AIM OF THE TASK: Starting with the line that contains "Task: Click the second" and stopping after the line that contains "Minimize the stxediario-D chart window", return each line below exactly as written, with no others.
=== Begin Enclosure ===
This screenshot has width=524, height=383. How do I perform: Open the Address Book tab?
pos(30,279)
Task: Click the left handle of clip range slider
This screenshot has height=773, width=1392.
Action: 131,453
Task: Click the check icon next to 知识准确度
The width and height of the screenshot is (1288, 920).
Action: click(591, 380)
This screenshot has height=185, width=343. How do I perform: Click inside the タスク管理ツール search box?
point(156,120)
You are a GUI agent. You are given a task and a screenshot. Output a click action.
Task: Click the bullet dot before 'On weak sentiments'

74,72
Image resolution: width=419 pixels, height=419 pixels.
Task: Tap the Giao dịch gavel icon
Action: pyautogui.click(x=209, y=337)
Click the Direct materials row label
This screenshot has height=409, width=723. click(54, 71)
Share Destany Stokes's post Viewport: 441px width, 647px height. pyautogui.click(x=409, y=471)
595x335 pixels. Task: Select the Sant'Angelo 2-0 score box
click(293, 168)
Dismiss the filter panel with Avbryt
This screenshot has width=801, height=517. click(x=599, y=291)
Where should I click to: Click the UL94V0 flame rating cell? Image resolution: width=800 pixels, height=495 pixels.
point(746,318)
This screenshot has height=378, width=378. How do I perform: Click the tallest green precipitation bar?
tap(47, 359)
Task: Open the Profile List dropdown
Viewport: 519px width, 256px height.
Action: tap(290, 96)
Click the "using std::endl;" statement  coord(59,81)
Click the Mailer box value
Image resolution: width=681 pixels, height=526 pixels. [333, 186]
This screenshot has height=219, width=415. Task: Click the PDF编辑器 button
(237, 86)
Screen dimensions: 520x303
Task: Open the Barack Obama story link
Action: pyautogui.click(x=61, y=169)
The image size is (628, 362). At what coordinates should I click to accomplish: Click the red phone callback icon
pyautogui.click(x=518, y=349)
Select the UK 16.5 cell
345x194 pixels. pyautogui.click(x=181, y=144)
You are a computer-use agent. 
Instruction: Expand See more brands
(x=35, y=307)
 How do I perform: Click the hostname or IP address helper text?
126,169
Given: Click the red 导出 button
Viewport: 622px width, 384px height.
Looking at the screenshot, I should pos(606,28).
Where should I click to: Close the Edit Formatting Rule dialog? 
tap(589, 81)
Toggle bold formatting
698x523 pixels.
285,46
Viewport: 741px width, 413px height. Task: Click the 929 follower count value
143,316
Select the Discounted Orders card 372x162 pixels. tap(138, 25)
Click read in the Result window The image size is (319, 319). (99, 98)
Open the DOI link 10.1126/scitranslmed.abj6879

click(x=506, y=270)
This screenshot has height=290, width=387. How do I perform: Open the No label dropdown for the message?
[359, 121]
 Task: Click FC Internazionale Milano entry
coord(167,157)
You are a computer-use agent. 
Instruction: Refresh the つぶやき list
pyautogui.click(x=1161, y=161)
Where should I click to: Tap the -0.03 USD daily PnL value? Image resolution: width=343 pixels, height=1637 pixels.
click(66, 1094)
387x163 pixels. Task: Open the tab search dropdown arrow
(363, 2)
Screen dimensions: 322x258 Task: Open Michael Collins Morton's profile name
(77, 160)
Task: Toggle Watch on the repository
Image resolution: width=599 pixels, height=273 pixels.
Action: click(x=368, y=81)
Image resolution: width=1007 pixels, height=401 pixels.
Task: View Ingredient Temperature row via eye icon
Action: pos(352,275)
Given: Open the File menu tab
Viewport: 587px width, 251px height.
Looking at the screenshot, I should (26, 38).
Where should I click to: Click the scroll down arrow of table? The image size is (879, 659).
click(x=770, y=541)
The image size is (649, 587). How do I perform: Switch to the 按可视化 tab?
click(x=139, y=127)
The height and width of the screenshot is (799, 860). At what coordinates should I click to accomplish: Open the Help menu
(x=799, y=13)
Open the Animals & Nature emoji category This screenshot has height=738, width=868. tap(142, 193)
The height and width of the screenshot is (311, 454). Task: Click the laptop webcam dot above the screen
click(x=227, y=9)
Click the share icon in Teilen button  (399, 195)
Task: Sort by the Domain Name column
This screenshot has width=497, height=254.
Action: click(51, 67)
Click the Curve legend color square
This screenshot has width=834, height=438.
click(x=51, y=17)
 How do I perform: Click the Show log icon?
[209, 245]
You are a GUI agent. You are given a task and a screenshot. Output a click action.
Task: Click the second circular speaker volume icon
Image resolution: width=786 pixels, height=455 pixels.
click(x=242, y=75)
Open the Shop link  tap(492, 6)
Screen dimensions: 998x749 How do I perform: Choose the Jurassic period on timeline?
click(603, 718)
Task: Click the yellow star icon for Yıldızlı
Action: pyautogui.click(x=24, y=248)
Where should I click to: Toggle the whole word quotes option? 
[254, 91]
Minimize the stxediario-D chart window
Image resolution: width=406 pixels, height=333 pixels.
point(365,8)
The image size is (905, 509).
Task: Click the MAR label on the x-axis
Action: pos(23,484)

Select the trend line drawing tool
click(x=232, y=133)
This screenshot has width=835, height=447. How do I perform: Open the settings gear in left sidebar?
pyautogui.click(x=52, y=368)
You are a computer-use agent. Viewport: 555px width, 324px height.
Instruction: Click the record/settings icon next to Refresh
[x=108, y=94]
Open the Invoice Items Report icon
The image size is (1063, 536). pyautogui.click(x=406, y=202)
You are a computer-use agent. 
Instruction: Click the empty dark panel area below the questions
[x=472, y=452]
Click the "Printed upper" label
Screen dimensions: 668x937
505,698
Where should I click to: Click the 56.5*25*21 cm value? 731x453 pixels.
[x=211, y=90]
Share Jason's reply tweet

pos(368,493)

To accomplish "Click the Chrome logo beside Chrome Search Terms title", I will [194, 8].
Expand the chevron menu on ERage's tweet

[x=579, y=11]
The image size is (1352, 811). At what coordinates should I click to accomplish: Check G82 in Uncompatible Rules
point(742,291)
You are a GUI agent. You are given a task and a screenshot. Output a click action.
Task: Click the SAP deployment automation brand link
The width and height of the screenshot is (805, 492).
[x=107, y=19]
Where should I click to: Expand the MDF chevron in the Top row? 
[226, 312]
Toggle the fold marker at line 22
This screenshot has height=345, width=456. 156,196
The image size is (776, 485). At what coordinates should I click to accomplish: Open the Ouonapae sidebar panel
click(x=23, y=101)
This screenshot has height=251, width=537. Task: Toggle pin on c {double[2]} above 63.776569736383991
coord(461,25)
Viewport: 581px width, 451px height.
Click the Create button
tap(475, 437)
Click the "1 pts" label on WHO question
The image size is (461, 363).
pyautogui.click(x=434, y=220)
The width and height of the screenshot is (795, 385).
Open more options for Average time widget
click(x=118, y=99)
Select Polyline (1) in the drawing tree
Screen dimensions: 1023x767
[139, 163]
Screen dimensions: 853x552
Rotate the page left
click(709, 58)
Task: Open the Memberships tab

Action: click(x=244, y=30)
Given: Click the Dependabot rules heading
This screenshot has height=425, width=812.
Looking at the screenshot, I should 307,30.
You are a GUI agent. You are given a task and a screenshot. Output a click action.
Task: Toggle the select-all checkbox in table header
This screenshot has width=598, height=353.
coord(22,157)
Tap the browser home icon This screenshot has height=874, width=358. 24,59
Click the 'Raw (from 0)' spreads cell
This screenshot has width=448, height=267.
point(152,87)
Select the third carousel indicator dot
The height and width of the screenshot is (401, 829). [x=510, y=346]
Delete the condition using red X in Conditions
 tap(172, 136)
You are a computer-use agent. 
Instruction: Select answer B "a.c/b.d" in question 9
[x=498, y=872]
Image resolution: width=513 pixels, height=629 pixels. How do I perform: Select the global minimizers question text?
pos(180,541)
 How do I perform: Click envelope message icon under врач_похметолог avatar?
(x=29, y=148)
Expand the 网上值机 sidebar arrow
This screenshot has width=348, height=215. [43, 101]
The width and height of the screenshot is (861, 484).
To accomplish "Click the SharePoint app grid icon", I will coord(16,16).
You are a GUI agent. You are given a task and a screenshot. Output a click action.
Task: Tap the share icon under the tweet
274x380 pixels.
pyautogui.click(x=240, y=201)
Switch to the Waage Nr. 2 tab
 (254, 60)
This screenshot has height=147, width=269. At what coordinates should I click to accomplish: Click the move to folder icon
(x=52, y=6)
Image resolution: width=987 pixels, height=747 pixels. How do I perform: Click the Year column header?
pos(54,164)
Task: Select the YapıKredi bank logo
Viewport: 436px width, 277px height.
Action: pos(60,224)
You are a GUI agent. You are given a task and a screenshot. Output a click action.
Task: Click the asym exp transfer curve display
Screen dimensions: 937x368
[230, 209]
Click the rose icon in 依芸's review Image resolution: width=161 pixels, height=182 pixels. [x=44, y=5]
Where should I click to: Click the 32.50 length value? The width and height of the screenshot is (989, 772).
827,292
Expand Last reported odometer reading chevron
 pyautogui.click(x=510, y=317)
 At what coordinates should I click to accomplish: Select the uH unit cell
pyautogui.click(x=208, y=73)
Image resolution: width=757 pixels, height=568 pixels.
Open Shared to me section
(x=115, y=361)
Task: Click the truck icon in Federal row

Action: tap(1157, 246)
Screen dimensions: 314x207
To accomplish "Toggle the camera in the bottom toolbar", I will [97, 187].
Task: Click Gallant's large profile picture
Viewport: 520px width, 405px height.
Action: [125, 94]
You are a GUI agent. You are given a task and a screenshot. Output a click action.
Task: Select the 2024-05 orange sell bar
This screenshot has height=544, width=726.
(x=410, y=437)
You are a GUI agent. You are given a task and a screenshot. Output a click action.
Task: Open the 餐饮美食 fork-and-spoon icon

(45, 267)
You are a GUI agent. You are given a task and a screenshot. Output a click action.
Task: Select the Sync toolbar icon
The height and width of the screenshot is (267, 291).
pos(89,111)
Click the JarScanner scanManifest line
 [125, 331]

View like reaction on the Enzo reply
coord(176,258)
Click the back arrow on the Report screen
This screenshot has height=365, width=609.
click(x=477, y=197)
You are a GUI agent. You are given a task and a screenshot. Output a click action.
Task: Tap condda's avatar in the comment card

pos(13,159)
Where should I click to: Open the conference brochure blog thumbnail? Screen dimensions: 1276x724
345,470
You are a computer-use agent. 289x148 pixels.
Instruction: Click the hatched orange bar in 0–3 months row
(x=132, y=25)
=== End Enclosure ===
FINISHED TASK:
Task: Click the second circular speaker volume icon
Image resolution: width=786 pixels, height=455 pixels.
click(x=242, y=75)
Open the Shop link  tap(492, 6)
Screen dimensions: 998x749 How do I perform: Choose the Jurassic period on timeline?
click(603, 718)
Task: Click the yellow star icon for Yıldızlı
Action: pyautogui.click(x=24, y=248)
Where should I click to: Toggle the whole word quotes option? 
[254, 91]
Minimize the stxediario-D chart window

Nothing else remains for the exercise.